What protections are in place to ensure information security?

Precedence uses industry best practice for data connectivity, secure record storage, security audits, disaster recovery, staff training and support.

The MediTracker network uses SSL/TLS encryption for data transport, the same level of encryption used by leading banks and government agencies. All data is hosted in Australia on dedicated (non-shared) hardware in an ISO27001 certified facility.

Patients are provided PIN/Touch ID security within MediTracker in addition to the usual device level security.

How is a patient’s privacy protected?

MediTracker protects privacy through security at multiple levels. It requires patient consent for access and sharing of information. Patient consent is obtained through the MediTracker app and does not impose any additional effort for the GP practice.

Precedence complies with the following policies and legislation:

Health Records Act 2001 (Victoria)

Privacy and Data Protection Act 2014 (Victoria)

My Health Records Act 2012 (Commonwealth)

Healthcare Identifiers Act 2010 (Commonwealth)

Privacy Act 1988 (Commonwealth)

Australian Privacy Principles (2014)

For more information, see Precedence’s Privacy Policy

Does Precedence access personal patient data for its own purposes?

In certain circumstances, Precedence staff may need to access personal patient data stored in the MediTracker cloud.

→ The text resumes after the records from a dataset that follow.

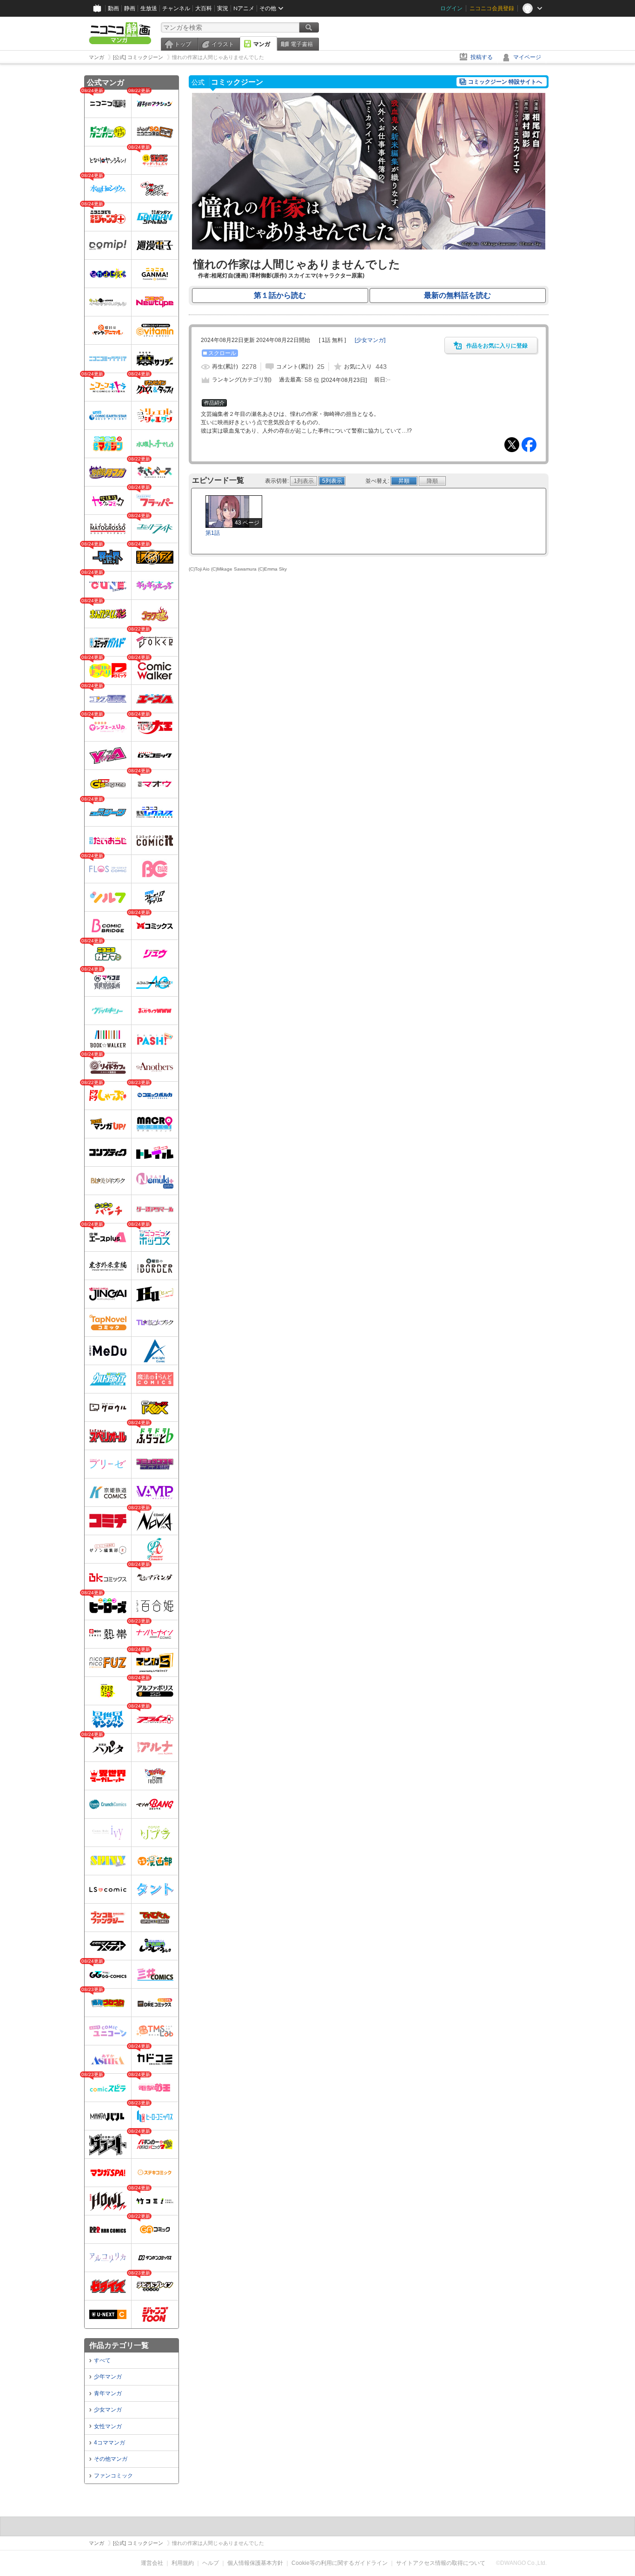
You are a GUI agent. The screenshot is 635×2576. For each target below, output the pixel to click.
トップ (182, 44)
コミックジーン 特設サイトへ (505, 82)
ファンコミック (113, 2475)
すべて (102, 2360)
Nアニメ (243, 8)
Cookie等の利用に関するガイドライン (339, 2563)
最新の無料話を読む (457, 295)
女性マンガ (108, 2426)
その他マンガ (110, 2459)
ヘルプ (210, 2563)
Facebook (529, 444)
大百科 (203, 8)
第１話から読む (280, 295)
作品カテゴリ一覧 (119, 2345)
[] (370, 340)
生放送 (148, 8)
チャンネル (176, 8)
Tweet (511, 444)
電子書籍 (302, 44)
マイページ (527, 57)
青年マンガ (108, 2393)
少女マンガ (108, 2409)
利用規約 (183, 2563)
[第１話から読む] (368, 247)
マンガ (261, 44)
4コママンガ (109, 2442)
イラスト (223, 44)
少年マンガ (108, 2376)
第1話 (212, 533)
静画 (129, 8)
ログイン (451, 8)
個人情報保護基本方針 (255, 2563)
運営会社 (152, 2563)
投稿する (481, 57)
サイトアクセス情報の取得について (440, 2563)
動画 (113, 8)
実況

Access is strictly controlled and limited to providing technical support or when required by law. Precedence maintains full audit logs of all data access activity.

De-identified data  (that is, data for which it is not practically possible to identify the individual)  is only used for internal analysis and improvements to features offered by Inca, and not provided to any third-parties without consent from the patient and healthcare providers.